Computational Aesthetics: shall We Let Computers Measure Beauty?
As we all know, tastes differ and change over time. However, each epoch tried to define its own criteria for beauty and aesthetics. As science was developing, so was the urge to measure beauty quantitatively. Not surprisingly, the recent advancements in Artificial Intelligence pushed forward the question of whether intelligent models can overcome what seems to be human subjectivity.
A separate subfield of artificial intelligence (AI), called ‘computational aesthetics’, was created to assess beauty in domains of human creative expression such as music, visual art, poetry, and chess problems. Typically, it uses mathematical formulas that represent aesthetic features or principles in conjunction with specialized algorithms and statistical techniques to provide numerical aesthetic assessments. Computational aesthetics merges the study of art appreciation with analytic and synthetic properties to bring into view the computational thinking artistic outcome.

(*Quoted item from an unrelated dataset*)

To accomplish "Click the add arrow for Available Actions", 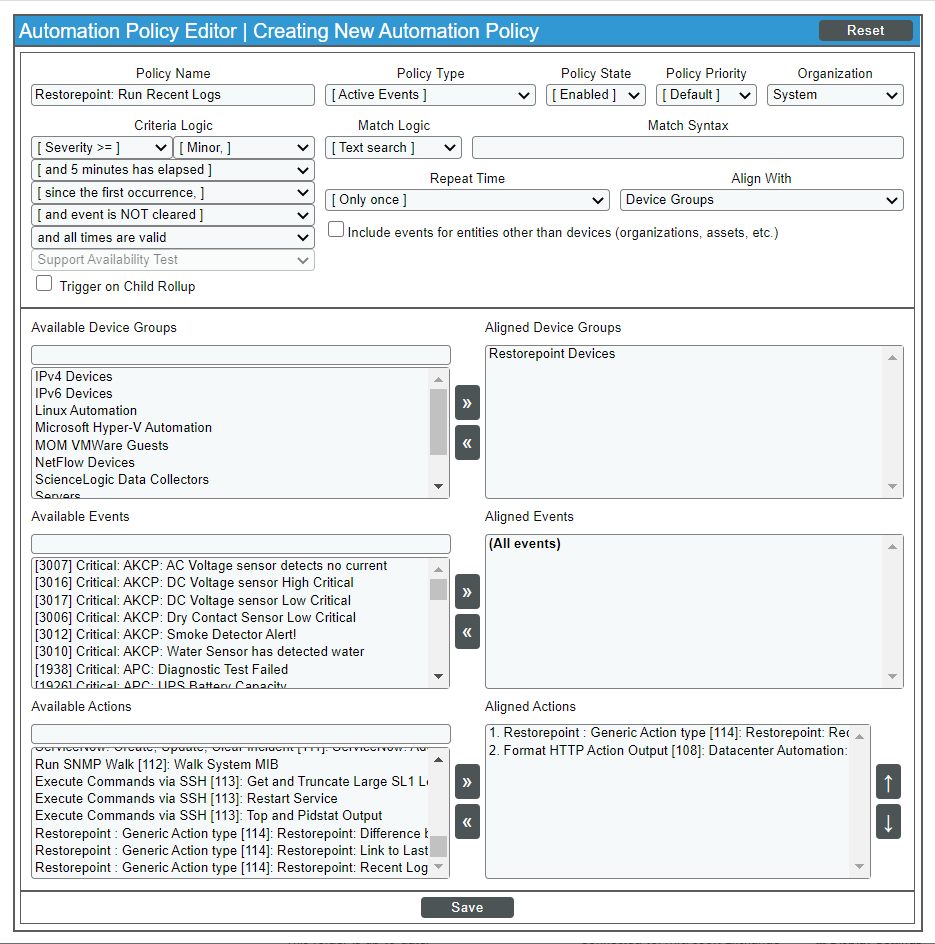I will pyautogui.click(x=467, y=781).
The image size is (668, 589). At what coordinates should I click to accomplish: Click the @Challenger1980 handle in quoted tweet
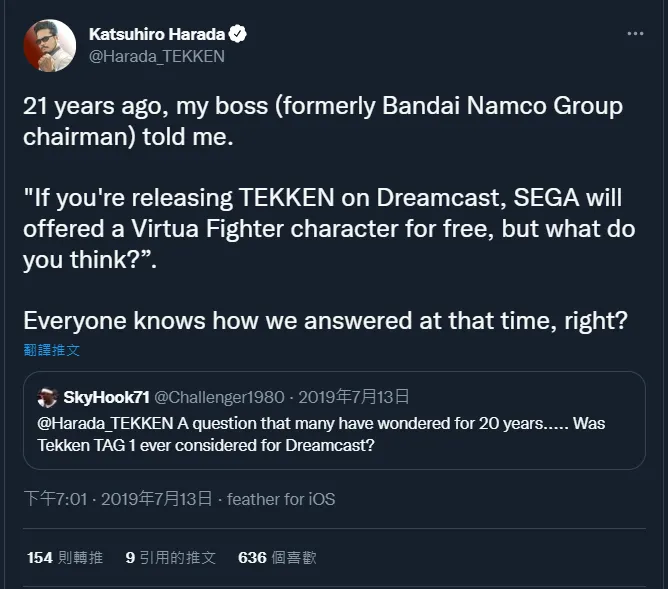tap(219, 398)
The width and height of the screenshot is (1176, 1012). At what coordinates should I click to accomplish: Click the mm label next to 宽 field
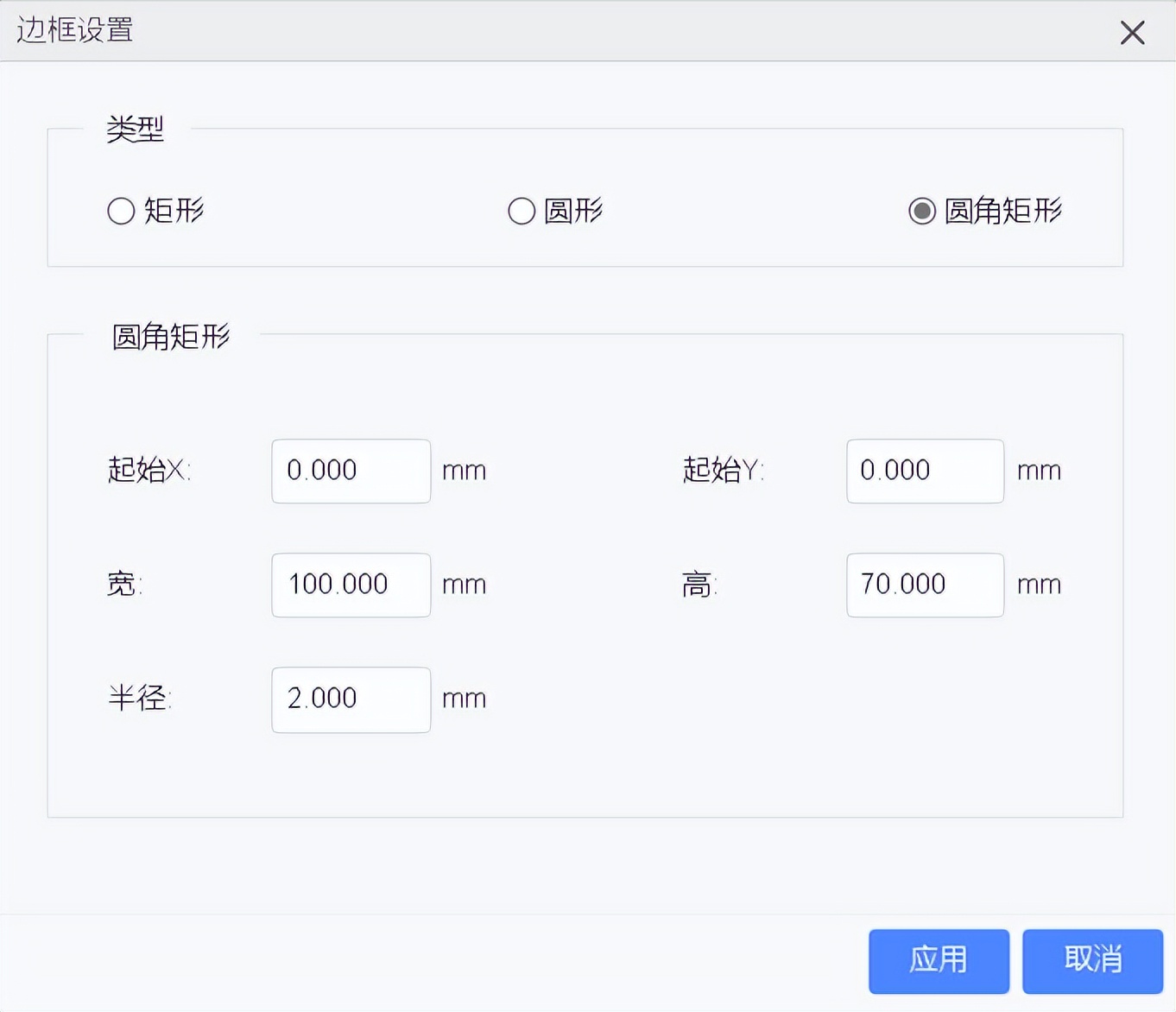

Brief History of Computational Aesthetics
Though we are used to thinking about Artificial Intelligence as a recent development, computational aesthetics can be traced back as far as 1933, when American mathematician George David Birkhoff in “Aesthetic Measure” proposed the formula M = O/C where M is the “aesthetic measure,” O is order, and C is complexity. This implies that orderly and simple objects appear to be more beautiful than chaotic and/or complex objects. Order and complexity are often regarded as two opposite aspects, thus, order plays a positive role in aesthetics while complexity often plays a negative role. Birkhoff applied that formula to polygons and artworks as different as vases and poetry, and is considered to be the forefather of modern computational aesthetics.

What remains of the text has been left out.